According to celticcrystaldesign.com, Scottish jewelry is also referred to as “pebble” jewelry and often comes in the Celtic style, featuring themes of nature, Scandinavian mythology, and Celtic knot patterns.
History of Scottish Jewelry
Scottish jewelry has a long history, dating back to at least the Iron Age. Scottish jewelry was influenced by Celtic and Pictish art styles and was mainly worn by the rich. The lower class wore more specific items that were more functional than decorative. In the 1800s, Britain built the first system of railways, considerably increasing access to trade and travel. Thus, Scotland became a popular destination where travelers started to buy Scottish jewelry as souvenirs.
Agate is known to have been Queen Victoria’s favorite stone, so jewelry using agate has become widely popular. Even medieval-style and Celtic jewelry have renewed popularity in this period.
Once the modern era arrived, Scottish jewelry incorporated various styles, including the ancient Celtic and Pictish types, Victorian-era jewelry, and contemporary styles. What is incredible is that every image you see on Scottish jewelry pieces are symbolic of a philosophical concept or tells a story.
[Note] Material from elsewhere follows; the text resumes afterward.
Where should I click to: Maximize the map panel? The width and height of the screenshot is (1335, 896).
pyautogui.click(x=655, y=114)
Scottish jewelry is mainly made of materials native to the Scottish countryside. The most commonly used materials are silver, gold, bronze, pewter, and enamels. Stones were also used frequently as material in Scottish jewelry, including agate, granite, jasper, malachite, and cairngorm citrine. These stones were mined in Scotland and quickly found their way into jewelry.
Types of Scottish Jewelry
Traditional examples of Scottish jewelry were first functional objects that later became jewelry items.
Not only do kilt pins help you keep the kilt secure, but they will allow people to know about your family history. For example, you can order a kilt pin with your family crest or a shaped bagpipe.
The most popular kilt pins are stag pins because of their intricate details. The most mythologized animal in Scottish history is the Highland stag, as it is considered a symbol of virility and strength.
The ring and pin style of the penannular brooch or so-called Viking or Celtic brooch had the primary purpose of being a fastener for clothing. The Celtic Brooch was initially meant to mirror the aspect of the torc, and they date from circa 700 CE. Also native to Ireland, they were made from precious metals for the elite class.
The thistle brooch gained popularity around 1100 CE, and one may say that it is the simpler version of the penannular pin. This brooch acts more as an emblem, as the thistle is the national flower of Scotland. They are generally made out of silver and have a thistle motif.
Originating on the Royal Mile in Edinburgh, the Luckenbooth brooch is a heart-shaped annular brooch. Its name comes from the locked booths along the royal mile that have a similar pattern. First, gaining popularity in the 17th century, Luckenbooth brooches were traditionally offered as a token of love or an engagement present.
Pebble jewelry has been associated with Scotland since Queen Victoria’s era. Pebble jewelry always refers to a style rather than a specific jewelry item, featuring the Scotch pebbles, jasper, cairngorm, bloodstone, silver, granite, or freshwater pearls.